In 2009 KQ made a highly anticipated decision by ordering nine Boeing 787 Dreamliners and followed this in 2011 with the acquisition of 10 fully-owned Embraers.
The Dreamliner, a wide-body aircraft with its vaunted technological advances, would be used to service the South Asia and European markets. More strategically, albeit controversially, was the choice of the Embraer jet, a mid-range, narrow body aircraft that is better suited for serving short haul markets that lie within three to four hours from the Nairobi hub. According to Mr Mbuvi, the Embraer aircraft seemed to be natural fits for KQ on account of the Nairobi hub’s strategic geographical location, air-traffic growth projects and the economics of that aircraft.
Given that half of KQ’s revenue is generated in Africa – in those markets between three to four hours from Nairobi or within 4500 kilometres (most of East, Central, southern African nations) – the airline’s chief operating officer argues that the Embraer was an ideal choice at this stage when KQ is developing these routes where the passenger loads are smaller than the typical Boeing 737 aircraft, and require more regular frequencies.
“KQ operates a two-wave strategy from the Nairobi hub, where in the morning we take passengers who have just arrived from Europe, Middle East and Asia across the continent, and in the afternoon we bring those travelling outside the continent back home to transit to the rest of the world,” says Mr Mbuvi.
Increasingly, the African travellers are heading East to China, India and Middle East. They are mainly traders, labourers and tourists coming to Africa from China and looking up to KQ to take them to the interior of Africa by day and night so that they can do business on the continent.
“We are also among the few airlines in Africa that operate at night, taking many of the businessmen travelling to South Africa and much of West Africa to their destinations in time for their morning meetings,” says Mr Mbuvi. “Our strategy with the expansion plan is to offer many of our customers convenient travel options.”
This is important, as intra-Africa travel is becoming the next big thing. A report by the International Civil Aviation Authority (ICAO) published in 2006 and looking at the African aviation market between 2005 and 2020 forecasts that aircraft movement within Africa will triple in the next seven years. This will be in traditional markets where KQ is big such as the city pairs between Entebbe-Nairobi, Dar Es Salaam-Nairobi, and Kilimanjaro-Nairobi, where the airline plans to launch a low-cost carrier, Jambo Jet.
However, even as KQ mulls over its expansion plans, it has to contend with other strategic factors at play that include how fast JKIA can expand its planned new terminals and parking spaces, and how fast the airline can train enough pilots and captains to man its expanded fleet.
According to Boeing, the world will continue to experience a shortage of pilots as demand for air travel increases.
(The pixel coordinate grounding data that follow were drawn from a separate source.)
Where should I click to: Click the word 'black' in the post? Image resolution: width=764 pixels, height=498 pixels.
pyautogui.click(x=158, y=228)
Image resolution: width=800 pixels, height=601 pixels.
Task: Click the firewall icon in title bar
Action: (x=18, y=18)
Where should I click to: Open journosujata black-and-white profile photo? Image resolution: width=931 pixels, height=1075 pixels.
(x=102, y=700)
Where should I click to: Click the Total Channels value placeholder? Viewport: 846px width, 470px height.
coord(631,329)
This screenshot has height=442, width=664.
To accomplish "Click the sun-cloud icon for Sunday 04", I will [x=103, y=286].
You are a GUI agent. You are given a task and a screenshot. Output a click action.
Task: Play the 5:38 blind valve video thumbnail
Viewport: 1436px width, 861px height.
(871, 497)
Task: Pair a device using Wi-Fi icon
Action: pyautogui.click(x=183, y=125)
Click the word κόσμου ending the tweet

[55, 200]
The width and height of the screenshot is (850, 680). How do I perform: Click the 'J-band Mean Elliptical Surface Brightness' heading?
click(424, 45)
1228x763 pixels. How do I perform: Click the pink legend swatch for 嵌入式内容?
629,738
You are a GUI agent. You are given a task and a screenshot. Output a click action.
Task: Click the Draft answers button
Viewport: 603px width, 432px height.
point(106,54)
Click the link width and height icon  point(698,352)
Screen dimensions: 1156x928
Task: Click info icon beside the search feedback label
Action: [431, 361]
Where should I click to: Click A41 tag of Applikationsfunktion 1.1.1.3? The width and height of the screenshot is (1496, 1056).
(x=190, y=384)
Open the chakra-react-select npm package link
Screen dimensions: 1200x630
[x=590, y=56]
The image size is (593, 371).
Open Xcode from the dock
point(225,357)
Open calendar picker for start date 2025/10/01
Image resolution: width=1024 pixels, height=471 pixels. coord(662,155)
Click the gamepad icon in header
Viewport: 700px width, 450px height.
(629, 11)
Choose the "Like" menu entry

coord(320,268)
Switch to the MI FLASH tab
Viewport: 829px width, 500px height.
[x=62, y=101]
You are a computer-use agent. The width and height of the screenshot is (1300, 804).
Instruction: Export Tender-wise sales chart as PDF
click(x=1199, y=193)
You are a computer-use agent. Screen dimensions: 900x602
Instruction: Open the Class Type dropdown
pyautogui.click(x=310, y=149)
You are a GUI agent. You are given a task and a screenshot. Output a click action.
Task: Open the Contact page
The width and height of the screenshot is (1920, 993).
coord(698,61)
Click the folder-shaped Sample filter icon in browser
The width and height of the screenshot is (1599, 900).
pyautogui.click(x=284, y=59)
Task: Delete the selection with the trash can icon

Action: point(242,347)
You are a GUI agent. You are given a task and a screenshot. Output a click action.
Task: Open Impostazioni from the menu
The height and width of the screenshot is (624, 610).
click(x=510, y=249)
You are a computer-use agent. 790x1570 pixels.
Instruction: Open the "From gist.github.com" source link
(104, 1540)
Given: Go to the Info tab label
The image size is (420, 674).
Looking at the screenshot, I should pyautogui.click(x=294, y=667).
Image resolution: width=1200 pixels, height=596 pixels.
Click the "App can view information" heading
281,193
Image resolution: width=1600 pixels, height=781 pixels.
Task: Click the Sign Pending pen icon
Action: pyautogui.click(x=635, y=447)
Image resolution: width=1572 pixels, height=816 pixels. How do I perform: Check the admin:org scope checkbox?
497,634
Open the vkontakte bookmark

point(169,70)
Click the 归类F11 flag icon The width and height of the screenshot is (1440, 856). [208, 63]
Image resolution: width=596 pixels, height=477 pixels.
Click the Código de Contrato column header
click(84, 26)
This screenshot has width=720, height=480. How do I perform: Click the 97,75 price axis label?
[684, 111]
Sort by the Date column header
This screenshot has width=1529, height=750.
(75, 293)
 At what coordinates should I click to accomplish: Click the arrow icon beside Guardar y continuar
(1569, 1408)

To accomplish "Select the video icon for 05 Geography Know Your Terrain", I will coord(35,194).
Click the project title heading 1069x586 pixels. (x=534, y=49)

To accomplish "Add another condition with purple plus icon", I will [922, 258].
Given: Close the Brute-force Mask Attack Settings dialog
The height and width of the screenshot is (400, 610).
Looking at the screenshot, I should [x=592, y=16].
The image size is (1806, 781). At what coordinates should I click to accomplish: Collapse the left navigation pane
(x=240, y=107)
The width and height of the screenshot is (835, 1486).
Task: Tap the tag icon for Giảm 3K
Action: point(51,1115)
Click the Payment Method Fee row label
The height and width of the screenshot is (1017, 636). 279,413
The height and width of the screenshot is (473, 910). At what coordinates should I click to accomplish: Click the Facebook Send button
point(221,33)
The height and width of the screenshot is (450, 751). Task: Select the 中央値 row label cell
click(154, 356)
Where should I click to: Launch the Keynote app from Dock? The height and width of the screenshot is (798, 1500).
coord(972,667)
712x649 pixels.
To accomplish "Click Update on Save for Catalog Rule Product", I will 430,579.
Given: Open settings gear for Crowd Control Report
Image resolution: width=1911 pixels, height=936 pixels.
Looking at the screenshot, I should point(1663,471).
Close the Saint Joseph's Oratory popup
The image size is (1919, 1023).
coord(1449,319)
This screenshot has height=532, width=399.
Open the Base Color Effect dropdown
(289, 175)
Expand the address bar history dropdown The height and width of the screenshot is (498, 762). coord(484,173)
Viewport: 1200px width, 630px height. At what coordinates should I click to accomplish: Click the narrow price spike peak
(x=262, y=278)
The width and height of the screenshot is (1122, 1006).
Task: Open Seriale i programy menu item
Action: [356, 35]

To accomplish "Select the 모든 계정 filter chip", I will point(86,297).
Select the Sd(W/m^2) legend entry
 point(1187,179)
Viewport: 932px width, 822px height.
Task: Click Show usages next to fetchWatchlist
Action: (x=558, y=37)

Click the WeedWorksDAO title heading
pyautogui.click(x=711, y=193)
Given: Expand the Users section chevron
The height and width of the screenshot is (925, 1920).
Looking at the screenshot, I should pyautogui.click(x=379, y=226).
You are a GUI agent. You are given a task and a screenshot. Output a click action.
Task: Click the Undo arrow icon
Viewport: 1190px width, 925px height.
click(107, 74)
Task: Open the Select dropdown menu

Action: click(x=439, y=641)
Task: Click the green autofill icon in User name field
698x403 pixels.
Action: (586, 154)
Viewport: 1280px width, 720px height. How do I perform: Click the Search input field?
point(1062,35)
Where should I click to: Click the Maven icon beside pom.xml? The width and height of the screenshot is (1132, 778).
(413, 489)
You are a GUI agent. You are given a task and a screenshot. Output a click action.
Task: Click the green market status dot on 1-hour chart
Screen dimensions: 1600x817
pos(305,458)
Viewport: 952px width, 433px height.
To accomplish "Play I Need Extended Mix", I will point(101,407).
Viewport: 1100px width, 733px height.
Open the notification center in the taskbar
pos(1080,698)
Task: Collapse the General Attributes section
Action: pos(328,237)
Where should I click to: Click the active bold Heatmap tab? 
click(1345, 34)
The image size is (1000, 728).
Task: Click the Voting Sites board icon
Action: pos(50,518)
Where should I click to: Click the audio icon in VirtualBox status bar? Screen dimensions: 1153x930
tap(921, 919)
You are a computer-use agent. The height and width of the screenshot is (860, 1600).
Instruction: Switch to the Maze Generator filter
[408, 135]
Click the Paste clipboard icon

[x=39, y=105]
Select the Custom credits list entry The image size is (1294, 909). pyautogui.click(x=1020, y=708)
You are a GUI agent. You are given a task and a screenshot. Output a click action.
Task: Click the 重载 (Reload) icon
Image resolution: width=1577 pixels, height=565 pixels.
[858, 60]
Overall Boeing estimates that one million new commercial airline pilots and technicians must be trained by 2031. Africa will need 14,500 new pilots.
In most parts of Africa where Kenya Airways wants to expand, it will have to play a critical and rightful role engaging national governments to open up the competitive space, as well as invest in infrastructure, because KQ will increasingly continue connecting most of Africa to the rest of the world.